“Action Research” is a form of investigation designed for use by teachers to attempt to solve problems and improve professional practices in their own classrooms. A number of DSU faculty who are engaged in such research presented their data at this year’s Teaching and Learning Symposium held during the Spring semester of 2021. Jaime Kearra, Director of the Structured Enrollment Program at DSU’s Student Success Center and Hailey Nailor, Student Success Coach presented data that they have collected that provide insights into how students handle time management. With the help of a mini-grant from DSU’s Center for Teaching and Learning, they implemented an intervention that included direct teaching of time management skills and required students to use a paper planner in which they blocked out time for studying, assignments, papers, and projects. The data they presented showed that, although students were required to use a paper planner, most students used other systems more frequently (Canvas To-Do list, Canvas Calendar, Google Calendar, paper task list, etc.). During the Fall 2021 semester, Kearra and Nailor plan to extend the study to 300 new freshmen and track the effectiveness of new lesson plans and time management strategies.
Lauren DiSalvo, Assistant Professor of Art History, presented her data on “Ungrading” in which she evaluated the comparative usefulness of grades and feedback without grades by collecting data on her students who take sections of her upper division art history classes. In some sections she uses traditional grading. Other sections consist of feedback, rubrics and formal learning reflections instead of grades. Because university policy requires the assignment of a letter grade at the end of the semester, students in “ungraded sections” assign themselves the grade they think they have earned in the class for the semester. DiSalvo has collected data over the past two years comparing grades in her traditional graded classes and her “ungraded” classes.
“There is not much difference between the distribution of grades and the grades that I would assign to students and the grades that students assign for themselves,” says DiSalvo.

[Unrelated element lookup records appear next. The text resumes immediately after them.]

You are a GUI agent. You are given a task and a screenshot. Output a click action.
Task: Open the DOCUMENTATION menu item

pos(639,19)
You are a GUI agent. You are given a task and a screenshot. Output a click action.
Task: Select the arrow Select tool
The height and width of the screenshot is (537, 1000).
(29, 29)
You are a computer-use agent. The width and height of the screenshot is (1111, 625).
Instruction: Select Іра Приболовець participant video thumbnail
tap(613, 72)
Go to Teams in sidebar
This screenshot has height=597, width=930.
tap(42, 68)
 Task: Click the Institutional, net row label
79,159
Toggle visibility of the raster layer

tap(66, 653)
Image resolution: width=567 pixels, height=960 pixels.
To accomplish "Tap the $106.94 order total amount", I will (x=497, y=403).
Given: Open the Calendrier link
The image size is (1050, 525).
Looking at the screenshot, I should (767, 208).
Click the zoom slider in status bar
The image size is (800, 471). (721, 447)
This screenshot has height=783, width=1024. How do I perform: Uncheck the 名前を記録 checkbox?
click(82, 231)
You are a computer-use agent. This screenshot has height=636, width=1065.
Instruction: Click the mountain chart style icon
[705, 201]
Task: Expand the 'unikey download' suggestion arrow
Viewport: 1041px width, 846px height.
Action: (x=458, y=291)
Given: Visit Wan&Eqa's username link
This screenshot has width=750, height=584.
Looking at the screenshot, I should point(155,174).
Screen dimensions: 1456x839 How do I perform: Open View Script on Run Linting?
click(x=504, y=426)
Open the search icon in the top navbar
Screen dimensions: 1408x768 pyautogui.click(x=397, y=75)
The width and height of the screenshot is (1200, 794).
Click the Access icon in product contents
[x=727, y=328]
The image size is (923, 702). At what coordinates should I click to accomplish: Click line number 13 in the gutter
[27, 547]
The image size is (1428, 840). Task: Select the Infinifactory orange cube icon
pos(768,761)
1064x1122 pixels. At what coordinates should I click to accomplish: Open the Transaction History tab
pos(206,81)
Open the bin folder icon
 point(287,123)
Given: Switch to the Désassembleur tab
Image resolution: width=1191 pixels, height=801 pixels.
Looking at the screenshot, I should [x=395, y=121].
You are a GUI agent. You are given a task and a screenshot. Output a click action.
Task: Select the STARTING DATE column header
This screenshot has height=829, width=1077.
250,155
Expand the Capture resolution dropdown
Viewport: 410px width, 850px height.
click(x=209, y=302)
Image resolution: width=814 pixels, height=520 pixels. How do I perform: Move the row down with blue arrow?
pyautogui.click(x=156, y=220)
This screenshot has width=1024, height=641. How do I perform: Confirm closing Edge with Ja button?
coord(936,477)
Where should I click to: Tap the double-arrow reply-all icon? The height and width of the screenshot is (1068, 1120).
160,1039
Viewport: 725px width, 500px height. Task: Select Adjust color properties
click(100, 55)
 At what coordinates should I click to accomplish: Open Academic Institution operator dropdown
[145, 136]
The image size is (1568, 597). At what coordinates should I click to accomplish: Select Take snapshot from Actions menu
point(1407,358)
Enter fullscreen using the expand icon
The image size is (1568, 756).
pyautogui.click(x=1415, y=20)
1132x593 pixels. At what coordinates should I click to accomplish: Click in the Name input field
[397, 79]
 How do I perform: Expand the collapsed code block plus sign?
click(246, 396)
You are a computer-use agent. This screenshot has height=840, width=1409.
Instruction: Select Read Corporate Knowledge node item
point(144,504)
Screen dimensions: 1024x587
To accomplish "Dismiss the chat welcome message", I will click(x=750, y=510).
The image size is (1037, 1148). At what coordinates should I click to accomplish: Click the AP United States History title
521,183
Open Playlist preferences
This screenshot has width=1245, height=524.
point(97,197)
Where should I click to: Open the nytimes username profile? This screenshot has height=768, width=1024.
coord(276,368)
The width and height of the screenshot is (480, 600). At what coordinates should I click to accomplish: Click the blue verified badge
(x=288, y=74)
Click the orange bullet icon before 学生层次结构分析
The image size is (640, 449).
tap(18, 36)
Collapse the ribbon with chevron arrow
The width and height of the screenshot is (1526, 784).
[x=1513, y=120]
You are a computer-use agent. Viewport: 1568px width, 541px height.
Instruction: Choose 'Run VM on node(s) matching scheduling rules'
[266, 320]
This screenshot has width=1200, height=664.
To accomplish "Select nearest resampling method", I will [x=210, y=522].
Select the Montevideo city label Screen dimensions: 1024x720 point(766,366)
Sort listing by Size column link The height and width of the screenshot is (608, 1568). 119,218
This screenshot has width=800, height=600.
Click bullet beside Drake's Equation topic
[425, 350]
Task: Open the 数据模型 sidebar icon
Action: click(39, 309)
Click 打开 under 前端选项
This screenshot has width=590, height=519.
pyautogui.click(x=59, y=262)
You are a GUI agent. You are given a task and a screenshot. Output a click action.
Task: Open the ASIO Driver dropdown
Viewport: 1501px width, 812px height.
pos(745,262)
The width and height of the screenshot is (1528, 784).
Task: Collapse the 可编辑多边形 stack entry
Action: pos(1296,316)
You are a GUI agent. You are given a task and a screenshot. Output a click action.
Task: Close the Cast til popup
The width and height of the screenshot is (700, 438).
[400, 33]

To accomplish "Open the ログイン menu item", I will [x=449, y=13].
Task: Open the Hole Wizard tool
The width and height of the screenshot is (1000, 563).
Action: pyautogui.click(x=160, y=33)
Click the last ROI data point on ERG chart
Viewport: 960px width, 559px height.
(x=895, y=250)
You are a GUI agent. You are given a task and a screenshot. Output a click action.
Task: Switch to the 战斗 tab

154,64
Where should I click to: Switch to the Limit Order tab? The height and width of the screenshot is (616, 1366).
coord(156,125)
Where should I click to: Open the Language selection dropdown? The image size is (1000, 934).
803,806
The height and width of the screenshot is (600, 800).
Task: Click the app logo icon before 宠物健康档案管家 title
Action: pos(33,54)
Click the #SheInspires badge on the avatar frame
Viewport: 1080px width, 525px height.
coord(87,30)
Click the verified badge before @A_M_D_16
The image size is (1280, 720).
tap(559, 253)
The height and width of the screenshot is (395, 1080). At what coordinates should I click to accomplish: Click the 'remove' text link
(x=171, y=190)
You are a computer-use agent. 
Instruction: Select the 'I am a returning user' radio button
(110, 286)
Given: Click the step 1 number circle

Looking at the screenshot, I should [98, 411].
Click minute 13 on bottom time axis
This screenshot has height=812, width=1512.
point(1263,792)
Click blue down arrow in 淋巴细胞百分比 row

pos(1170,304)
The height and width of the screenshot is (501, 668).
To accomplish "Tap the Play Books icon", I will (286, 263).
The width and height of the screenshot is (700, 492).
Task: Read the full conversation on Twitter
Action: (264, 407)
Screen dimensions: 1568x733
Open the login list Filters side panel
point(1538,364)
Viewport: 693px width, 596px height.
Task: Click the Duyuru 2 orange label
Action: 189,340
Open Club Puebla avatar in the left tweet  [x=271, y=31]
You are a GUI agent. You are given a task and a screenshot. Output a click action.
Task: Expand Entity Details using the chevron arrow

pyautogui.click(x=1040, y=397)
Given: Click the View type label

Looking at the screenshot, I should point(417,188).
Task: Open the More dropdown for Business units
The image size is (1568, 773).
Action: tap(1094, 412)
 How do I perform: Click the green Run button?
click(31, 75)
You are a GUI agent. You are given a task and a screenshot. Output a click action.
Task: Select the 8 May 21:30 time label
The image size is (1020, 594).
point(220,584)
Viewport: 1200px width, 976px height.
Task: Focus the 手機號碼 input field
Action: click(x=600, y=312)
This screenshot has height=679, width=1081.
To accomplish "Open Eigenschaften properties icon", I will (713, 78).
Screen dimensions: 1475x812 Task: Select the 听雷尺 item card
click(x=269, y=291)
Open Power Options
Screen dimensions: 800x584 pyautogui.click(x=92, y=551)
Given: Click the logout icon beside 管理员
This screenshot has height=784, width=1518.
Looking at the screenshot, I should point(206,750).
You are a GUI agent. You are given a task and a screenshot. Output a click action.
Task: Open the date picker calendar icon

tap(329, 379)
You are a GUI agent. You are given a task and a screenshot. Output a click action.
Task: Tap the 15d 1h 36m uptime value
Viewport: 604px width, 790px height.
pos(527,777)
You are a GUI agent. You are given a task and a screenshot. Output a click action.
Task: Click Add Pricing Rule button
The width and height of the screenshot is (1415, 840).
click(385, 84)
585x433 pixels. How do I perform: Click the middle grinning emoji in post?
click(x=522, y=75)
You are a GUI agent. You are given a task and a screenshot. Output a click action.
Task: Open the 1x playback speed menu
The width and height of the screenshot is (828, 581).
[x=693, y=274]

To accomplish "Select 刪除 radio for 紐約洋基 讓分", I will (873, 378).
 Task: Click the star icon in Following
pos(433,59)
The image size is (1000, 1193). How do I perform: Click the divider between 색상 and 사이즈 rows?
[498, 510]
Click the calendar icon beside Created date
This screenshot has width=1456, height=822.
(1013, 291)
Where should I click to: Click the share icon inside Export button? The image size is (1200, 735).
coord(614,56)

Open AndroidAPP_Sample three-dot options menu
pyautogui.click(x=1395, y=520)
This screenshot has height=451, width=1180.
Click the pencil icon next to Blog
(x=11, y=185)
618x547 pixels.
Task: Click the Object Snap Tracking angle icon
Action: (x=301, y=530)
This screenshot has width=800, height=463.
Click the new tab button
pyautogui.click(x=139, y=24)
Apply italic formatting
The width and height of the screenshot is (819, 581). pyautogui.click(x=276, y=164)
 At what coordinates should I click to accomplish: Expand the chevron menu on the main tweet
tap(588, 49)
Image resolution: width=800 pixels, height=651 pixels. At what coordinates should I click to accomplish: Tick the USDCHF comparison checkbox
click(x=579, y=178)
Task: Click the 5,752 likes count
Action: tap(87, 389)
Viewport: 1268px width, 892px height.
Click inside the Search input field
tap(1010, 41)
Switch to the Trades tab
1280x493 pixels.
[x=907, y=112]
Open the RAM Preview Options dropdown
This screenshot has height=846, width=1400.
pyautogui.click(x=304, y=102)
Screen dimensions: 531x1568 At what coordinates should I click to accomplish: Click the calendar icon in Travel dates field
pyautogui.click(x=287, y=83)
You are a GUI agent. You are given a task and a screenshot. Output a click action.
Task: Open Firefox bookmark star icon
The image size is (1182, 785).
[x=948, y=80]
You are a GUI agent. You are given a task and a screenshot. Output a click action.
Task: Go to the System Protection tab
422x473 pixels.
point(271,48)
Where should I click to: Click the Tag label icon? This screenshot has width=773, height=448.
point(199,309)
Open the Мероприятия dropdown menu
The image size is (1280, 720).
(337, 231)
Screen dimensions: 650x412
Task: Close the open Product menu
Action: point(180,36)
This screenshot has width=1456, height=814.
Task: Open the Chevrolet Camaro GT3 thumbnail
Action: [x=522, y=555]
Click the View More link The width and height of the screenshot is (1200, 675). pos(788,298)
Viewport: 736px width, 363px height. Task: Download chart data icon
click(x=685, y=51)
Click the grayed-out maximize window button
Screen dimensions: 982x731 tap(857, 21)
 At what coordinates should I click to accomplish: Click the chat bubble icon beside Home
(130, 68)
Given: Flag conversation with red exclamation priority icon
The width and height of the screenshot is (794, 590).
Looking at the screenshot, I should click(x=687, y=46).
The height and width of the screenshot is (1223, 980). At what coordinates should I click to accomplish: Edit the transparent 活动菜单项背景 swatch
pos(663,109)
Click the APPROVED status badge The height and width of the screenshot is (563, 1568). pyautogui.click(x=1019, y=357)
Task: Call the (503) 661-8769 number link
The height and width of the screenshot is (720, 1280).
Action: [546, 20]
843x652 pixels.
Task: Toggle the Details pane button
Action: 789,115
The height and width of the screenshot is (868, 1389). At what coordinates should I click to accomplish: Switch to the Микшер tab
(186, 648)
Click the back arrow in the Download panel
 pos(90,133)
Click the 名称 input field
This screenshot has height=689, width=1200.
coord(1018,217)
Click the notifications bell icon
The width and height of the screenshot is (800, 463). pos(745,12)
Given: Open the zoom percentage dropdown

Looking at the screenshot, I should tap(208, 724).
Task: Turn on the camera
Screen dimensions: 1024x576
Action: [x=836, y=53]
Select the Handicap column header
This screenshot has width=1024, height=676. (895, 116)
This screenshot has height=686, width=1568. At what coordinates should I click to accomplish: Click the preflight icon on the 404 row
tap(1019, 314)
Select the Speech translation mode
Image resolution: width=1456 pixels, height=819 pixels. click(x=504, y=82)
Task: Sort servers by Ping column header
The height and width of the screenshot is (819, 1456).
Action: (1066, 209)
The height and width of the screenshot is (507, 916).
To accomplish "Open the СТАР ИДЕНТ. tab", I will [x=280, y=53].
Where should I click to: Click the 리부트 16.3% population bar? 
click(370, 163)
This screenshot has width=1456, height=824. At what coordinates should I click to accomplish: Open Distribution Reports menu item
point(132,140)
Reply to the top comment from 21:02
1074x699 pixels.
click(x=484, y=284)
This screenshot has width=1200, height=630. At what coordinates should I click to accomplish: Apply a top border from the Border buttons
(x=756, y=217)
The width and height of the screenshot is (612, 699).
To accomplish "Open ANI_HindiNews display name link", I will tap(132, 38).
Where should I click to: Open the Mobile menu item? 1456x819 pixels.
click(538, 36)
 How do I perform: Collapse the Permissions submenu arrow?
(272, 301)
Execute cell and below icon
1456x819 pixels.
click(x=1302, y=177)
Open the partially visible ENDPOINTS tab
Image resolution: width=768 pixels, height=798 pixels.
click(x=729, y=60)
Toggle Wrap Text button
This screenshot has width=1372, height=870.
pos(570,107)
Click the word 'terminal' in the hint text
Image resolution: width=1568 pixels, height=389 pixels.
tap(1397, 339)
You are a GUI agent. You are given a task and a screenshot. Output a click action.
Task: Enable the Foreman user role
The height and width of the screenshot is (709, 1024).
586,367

Her findings are consistent with other research in the education literature showing that “ungrading” can serve to redirect time and attention to more important things such as increased reflection, increased motivation, creativity and individuality.
Action research is a legitimate aspect of the research process and often expands into more extensive controlled research studies. The Office of Undergraduate Research plans to highlight other DSU faculty who are engaged in such research.